Bei unseren Mitgliedsunternehmen sehen wir, dass der KI zwar großes Potenzial zugeschrieben wird, oft aber noch nicht klar ist, wo sie gewinnbringend im eigenen Unternehmen eingesetzt werden kann: Rund Dreiviertel der befragten Unternehmen halten KI für eine zentrale Zukunftstechnologie, aber weniger als 20 Prozent verwenden sie schon. Aber: die KI kommt genau zur richtigen Zeit, in der sich die Wirtschaft sowieso in einer Transformationsphase befindet. Jetzt gilt es, bei den Unternehmen die entsprechende Awareness zu schaffen. Denn KI ist maßgeblich für unsere zukünftige Wettbewerbsfähigkeit im technologischen Wettlauf mit China und den USA. Im Rahmen ihrer KI-Strategie stellt die Bundesregierung bis 2025 3 Milliarden Euro für Investitionen in diesem Bereich bereit – im Vergleich dazu will China bis 2030 bis zu 150 Milliarden in KI investieren. Umso wichtiger ist es, dass Innovationen durch KI möglichst bald in den deutschen Mittelstand mit seinen zahlreichen Weltmarktführern Einzug halten.

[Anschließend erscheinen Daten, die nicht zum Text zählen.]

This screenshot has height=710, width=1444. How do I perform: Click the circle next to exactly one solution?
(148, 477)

Der Standort Hessen hat übrigens sehr gute Chancen, in diesem Wettbewerb die Nase vorn zu haben. Aber Hessen muss diese Chancen auch nutzen und die Vernetzung mit der Breite der KMUs und des industriellen Mittelstandes vorantreiben. KI-Forschung darf nicht nur horizontale Grundlagenforschung sein, sondern muss vor allem auf konkrete Anwendungen in Wirtschaft und Industrie ausgerichtet werden. Hier könnte beispielsweise ein KI-Check Unternehmen in einem ersten Schritt zeigen, wie sie Künstliche Intelligenz für sich nutzen können. Denn am Ende muss der Einzelne entscheiden, wo er die Technologie am gewinnbringendsten für sich einsetzen kann.
Auch wir als Verband möchten unsere Mitglieder hier unterstützen und haben das Thema Künstliche Intelligenz deshalb in diesem Jahr zum Schwerpunktthema gemacht. Beispielsweise zeigen wir auf unserem IT-Forum am 3. März den Teilnehmern in Kooperation mit Prof. Peter Buxmann von der TU Darmstadt praxisnahe Anwendungsmöglichkeiten der KI.

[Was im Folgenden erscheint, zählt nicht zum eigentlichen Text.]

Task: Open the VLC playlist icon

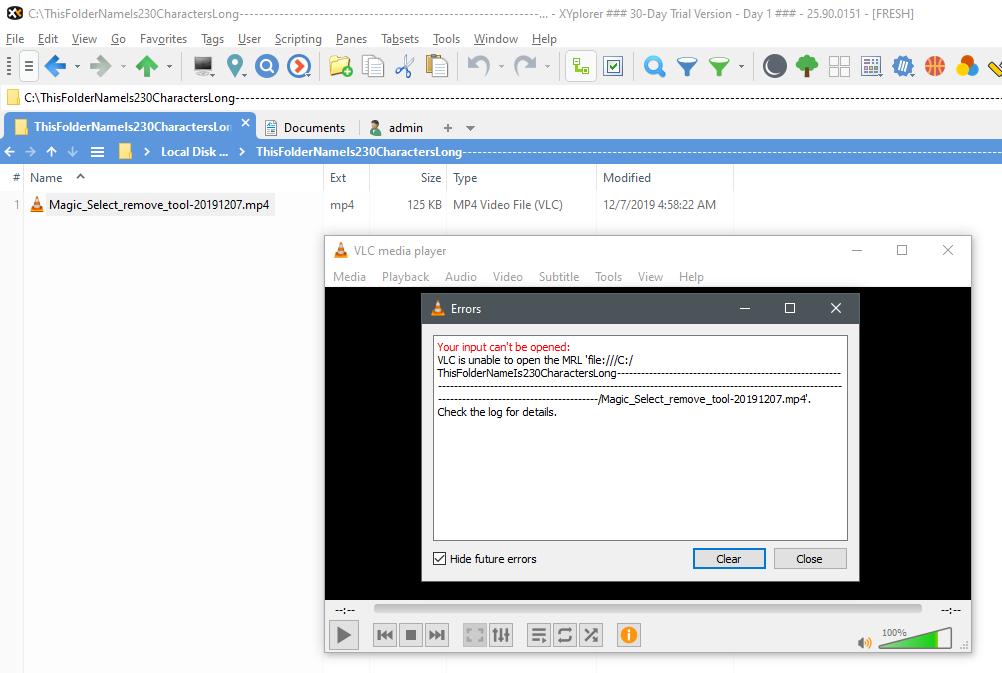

Entscheider kompakt: Mitarbeiter arbeiten heute zunehmend mit digitalen Endgeräten und die Arbeitsorte verändern sich. Welche arbeitsrechtlichen Herausforderungen ergeben sich dadurch?

Dirk Pollert: Digitale Technologien bieten die Möglichkeit, die Arbeitswelt sowohl auf die Flexibilitätsbedürfnisse der Beschäftigten als auch der Unternehmen hin auszurichten. Unternehmen ermöglichen ihren Mitarbeitern gerne Home Office und mobile Arbeit, wenn es zur Tätigkeit passt. Mit zunehmender Digitalisierung gibt es auch mehr Möglichkeiten hierzu. Solche Angebote sind am Ende auch gut für die Arbeitgebermarke und gehören in jede Employer-Branding-Strategie. Das deutsche Arbeitszeitgesetz ist in diesem Zusammenhang aber eine echte Herausforderung. Danach müssen Sie, wenn Sie kein leitender Angestellter oder Geschäftsführer sind, nach acht bis zehn Stunden werktäglicher Arbeit alles fallen lassen. Das Ganze hat auch noch an einem Stück mit kurzen Pausen zu passieren. Konstellationen bei denen Sie morgens arbeiten, nachmittags Pause machen und sich abends nochmal an den Computer setzen, können Sie damit gar nicht abbilden. Oder warum soll man nicht beispielsweise drei Tage in der Woche zwölf Stunden arbeiten dürfen, am Donnerstag dann den Rest und Freitag frei haben? Das alles macht es sehr schwierig, Arbeitszeitmodelle zu finden, in denen man Erfolge schuldet und nicht Anwesenheit – die Technik ist bereits im 21. Jahrhundert, unser Arbeitsrecht auch 20 Jahre später leider noch nicht.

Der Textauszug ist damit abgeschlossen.